(Directions): Search the records for the string "bubble". Copy each line where it occurs.

(Task input):
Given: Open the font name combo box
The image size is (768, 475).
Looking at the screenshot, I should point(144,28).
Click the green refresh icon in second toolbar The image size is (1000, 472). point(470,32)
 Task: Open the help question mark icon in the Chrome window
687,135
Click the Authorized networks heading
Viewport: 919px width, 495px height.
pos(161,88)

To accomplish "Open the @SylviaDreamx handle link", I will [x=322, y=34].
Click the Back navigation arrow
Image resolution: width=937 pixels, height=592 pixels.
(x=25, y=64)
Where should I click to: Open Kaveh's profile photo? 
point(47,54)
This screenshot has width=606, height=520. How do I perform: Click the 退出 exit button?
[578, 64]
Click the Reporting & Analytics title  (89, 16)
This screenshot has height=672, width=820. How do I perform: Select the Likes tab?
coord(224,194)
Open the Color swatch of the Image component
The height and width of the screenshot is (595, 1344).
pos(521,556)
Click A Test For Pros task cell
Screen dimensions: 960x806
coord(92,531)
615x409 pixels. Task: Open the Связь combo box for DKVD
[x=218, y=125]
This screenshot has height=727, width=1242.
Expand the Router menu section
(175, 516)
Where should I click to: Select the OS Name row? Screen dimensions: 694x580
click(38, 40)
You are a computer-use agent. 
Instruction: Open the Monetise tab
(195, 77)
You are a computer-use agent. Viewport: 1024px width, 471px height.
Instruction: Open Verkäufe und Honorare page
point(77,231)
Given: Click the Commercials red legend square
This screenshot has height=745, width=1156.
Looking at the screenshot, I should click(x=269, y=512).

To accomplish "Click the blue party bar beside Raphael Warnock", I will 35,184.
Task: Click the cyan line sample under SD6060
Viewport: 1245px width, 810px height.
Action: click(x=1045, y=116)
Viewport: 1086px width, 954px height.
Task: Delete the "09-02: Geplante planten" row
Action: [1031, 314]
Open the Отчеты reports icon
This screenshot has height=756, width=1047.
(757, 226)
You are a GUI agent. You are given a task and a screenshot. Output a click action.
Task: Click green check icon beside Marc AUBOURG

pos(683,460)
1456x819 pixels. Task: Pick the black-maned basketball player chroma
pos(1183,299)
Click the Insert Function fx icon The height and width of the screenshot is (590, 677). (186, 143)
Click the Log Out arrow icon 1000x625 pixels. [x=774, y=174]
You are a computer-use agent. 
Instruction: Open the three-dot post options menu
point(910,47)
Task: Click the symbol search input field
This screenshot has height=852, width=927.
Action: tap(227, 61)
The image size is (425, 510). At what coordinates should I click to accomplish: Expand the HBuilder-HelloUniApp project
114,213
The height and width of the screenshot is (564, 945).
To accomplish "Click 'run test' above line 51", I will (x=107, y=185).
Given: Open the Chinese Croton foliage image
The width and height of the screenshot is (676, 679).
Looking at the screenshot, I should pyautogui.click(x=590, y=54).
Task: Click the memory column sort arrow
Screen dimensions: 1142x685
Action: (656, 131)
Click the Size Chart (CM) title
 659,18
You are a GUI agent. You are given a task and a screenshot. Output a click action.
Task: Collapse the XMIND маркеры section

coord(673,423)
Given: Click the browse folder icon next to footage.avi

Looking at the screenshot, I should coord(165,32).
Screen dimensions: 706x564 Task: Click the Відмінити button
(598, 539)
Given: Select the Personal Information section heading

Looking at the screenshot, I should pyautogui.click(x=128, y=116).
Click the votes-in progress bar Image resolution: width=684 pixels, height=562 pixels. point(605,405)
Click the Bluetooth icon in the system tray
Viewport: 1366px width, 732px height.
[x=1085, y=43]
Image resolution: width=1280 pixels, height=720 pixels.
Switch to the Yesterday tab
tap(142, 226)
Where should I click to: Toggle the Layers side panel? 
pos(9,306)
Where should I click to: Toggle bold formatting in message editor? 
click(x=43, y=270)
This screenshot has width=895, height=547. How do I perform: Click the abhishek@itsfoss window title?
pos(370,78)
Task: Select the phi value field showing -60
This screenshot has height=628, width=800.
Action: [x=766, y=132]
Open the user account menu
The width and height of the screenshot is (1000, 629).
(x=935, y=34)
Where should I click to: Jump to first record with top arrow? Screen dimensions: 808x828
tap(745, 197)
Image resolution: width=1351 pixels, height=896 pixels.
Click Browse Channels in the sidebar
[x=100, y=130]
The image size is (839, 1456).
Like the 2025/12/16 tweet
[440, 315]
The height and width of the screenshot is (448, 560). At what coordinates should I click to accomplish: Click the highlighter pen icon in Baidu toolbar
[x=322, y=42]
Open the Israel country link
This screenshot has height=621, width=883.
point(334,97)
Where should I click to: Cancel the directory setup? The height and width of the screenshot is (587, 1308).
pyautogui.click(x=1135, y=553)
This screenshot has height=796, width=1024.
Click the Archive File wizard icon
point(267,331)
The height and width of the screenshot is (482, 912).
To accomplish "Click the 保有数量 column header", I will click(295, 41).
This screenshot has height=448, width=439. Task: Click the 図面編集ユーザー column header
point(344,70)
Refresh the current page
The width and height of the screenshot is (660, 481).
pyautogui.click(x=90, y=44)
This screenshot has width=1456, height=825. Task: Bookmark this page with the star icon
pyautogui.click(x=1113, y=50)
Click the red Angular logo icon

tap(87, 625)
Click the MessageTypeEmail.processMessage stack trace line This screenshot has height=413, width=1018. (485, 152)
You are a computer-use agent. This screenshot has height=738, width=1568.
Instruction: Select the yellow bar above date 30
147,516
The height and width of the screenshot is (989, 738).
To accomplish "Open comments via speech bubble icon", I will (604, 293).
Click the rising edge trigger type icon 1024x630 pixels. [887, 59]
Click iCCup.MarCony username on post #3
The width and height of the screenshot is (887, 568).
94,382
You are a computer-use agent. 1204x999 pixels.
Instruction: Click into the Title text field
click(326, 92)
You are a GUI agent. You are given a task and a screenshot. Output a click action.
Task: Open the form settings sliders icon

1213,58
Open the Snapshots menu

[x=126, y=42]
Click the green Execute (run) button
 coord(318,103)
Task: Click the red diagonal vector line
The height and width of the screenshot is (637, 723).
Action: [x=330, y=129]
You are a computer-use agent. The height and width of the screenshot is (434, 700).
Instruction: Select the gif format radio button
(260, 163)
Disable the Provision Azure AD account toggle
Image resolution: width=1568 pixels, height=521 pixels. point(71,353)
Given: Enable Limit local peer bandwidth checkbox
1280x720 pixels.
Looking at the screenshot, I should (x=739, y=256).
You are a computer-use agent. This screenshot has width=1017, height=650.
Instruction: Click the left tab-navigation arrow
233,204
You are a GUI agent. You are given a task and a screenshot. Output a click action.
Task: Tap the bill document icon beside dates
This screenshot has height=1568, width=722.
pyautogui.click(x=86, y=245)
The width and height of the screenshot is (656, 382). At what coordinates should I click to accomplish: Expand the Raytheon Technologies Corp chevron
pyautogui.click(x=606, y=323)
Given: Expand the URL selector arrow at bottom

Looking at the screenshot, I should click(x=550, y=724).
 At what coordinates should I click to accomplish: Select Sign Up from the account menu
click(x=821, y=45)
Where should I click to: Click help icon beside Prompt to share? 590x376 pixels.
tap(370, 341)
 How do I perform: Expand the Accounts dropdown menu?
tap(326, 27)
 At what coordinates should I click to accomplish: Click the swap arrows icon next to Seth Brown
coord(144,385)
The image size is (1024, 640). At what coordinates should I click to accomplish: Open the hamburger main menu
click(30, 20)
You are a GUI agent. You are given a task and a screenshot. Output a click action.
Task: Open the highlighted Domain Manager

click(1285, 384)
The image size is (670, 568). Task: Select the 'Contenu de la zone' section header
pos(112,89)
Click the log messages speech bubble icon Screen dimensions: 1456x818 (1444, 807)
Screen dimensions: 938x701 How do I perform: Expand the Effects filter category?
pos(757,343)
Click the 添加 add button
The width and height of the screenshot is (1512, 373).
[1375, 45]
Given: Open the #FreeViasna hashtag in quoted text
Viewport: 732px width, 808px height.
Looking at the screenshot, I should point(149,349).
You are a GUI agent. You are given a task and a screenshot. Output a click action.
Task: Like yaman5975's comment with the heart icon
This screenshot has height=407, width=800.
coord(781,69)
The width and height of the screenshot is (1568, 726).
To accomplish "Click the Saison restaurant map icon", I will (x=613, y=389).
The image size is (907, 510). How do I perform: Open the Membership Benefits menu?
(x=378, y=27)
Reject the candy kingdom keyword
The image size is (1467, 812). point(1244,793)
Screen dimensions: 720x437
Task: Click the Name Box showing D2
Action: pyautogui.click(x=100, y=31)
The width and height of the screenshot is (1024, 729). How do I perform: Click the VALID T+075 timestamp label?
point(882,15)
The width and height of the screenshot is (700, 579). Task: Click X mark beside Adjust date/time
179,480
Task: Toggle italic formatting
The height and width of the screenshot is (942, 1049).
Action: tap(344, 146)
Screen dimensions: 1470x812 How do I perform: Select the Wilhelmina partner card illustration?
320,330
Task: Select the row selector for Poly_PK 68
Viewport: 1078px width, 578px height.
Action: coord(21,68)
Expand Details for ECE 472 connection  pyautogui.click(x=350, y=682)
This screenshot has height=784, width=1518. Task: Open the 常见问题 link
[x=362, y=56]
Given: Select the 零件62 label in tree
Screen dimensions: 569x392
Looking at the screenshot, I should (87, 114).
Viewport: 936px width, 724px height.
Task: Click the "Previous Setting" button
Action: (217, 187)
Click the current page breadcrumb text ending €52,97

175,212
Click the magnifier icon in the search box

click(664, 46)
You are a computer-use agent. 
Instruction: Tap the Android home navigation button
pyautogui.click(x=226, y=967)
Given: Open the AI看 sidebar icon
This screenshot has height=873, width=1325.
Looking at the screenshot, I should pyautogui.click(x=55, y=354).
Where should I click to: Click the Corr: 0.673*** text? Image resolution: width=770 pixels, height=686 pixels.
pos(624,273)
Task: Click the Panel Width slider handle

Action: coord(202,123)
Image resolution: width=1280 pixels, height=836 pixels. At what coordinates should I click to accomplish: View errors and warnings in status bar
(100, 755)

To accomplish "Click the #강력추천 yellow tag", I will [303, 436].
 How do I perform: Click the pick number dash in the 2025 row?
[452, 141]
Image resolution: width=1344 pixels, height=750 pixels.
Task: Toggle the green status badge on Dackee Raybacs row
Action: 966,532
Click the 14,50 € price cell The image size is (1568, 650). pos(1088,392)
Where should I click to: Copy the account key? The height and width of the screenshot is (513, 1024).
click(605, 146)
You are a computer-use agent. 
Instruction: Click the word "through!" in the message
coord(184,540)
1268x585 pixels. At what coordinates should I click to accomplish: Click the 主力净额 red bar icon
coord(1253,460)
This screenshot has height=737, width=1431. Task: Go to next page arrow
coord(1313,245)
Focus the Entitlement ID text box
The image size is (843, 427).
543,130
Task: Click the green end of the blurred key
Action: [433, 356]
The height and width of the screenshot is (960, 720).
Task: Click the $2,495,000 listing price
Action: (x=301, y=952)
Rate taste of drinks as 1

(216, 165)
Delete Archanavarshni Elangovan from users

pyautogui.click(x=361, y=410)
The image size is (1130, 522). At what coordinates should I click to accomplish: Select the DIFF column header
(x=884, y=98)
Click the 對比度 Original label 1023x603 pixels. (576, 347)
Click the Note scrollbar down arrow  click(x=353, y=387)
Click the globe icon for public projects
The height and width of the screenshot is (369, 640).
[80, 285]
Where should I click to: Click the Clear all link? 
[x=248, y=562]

(Output of the exercise):
To accomplish "Open comments via speech bubble icon", I will (604, 293).
Click the log messages speech bubble icon Screen dimensions: 1456x818 (1444, 807)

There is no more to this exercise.